Factor is a data structure used for fields that takes only a predefined, finite number of values (categorical data).
For example: a data field such as marital status may contain only values from single, married, separated, divorced, or widowed.
In such a case, we know the possible values beforehand and these predefined, distinct values are called levels.
How to create a factor in R?
We can create a factor using the function factor()
. Levels of a factor are inferred from the data if not provided.
x <- factor(c("single", "married", "married", "single"))
print(x)
x <- factor(c("single", "married", "married", "single"), levels = c("single", "married", "divorced"))
print(x)
Output
[1] single married married single Levels: married single [1] single married married single Levels: single married divorced
We can see from the above example that levels may be predefined even if not used.

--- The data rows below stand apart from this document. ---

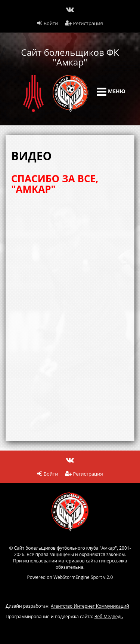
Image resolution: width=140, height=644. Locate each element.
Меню (111, 92)
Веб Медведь (109, 616)
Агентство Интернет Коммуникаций (90, 606)
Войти (47, 23)
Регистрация (84, 23)
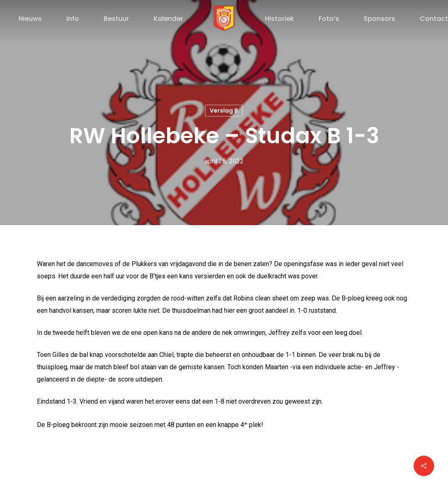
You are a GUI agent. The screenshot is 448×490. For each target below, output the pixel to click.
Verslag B (224, 111)
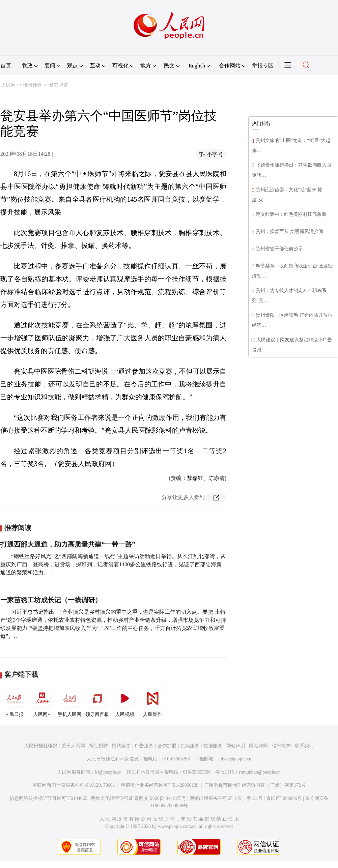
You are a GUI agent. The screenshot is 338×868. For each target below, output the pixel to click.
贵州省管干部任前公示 (279, 249)
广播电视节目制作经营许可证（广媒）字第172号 (255, 785)
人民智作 (152, 702)
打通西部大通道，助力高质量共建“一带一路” (68, 544)
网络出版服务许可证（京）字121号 (226, 798)
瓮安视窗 (59, 85)
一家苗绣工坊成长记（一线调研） (51, 600)
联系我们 (304, 746)
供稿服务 (190, 746)
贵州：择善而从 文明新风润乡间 (289, 231)
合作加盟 (167, 746)
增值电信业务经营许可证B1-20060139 (160, 785)
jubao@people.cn (235, 759)
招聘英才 (121, 746)
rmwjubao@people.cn (260, 772)
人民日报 (14, 702)
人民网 (8, 85)
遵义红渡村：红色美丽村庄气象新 (291, 214)
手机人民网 (69, 702)
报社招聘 (98, 746)
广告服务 (144, 746)
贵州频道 (32, 85)
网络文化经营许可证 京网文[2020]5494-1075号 (139, 798)
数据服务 (213, 746)
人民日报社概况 (41, 746)
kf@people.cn (108, 772)
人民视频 (125, 702)
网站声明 (236, 746)
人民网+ (42, 702)
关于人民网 (73, 746)
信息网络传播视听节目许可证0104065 (48, 798)
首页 (6, 65)
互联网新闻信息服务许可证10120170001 (74, 785)
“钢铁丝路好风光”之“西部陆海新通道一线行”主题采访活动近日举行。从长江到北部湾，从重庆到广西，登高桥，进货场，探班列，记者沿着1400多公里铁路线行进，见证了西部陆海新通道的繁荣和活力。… (113, 564)
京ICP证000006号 (284, 798)
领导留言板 (97, 702)
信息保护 (281, 746)
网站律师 (258, 746)
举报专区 (263, 65)
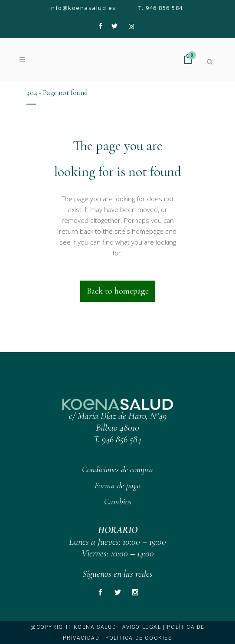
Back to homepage (118, 291)
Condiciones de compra (118, 470)
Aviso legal (142, 627)
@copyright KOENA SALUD (73, 627)
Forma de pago (118, 486)
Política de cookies (138, 638)
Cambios (118, 502)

Factors are closely related with vectors. In fact, factors are stored as integer vectors. This is clearly seen from its structure.
x <- factor(c("single", "married", "married", "single"))
print(x)
str(x)
Output
[1] single married married single Levels: married single Factor w/ 2 levels "married","single": 2 1 1 2
We see that levels are stored in a character vector and the individual elements are actually stored as indices.
Factors are also created when we read non-numeric columns into a data frame.
By default, data.frame()
function converts character vectors into factors. To suppress this behavior, we have to pass the argument stringsAsFactors = FALSE
.
How to access components of a factor?
Accessing components of a factor is very much similar to that of vectors.
x <- factor(c("single", "married", "married", "single"))
print(x)
print(x[3])
print(x[c(2, 4)])
print(x[-1])
print(x[c(TRUE, FALSE, FALSE, TRUE)])
Output
[1] single married married single Levels: married single [1] married Levels: married single [1] married single Levels: married single [1] married married single Levels: married single [1] single single Levels: married single
How to modify a factor?
Components of a factor can be modified using simple assignments. However, we cannot choose values outside of its predefined levels.
x <- factor(c("single", "married", "married", "single"), levels = c("single", "married", "divorced"))
print(x)
x[2] <- "divorced"
print(x)
x[3] <- "widowed"
print(x)
Output
[1] single married married single Levels: single married divorced [1] single divorced married single Levels: single married divorced Warning message: In `[<-.factor`(`*tmp*`, 3, value = "widowed") : invalid factor level, NA generated [1] single divorced <NA> single Levels: single married divorced
A workaround to this is to add the value to the level first.
x <- factor(c("single", "divorced", "widowed", "single"), levels = c("single", "married", "divorced"))
print(x)
levels(x) <- c(levels(x), "widowed")
x[3] <- "widowed"
print(x)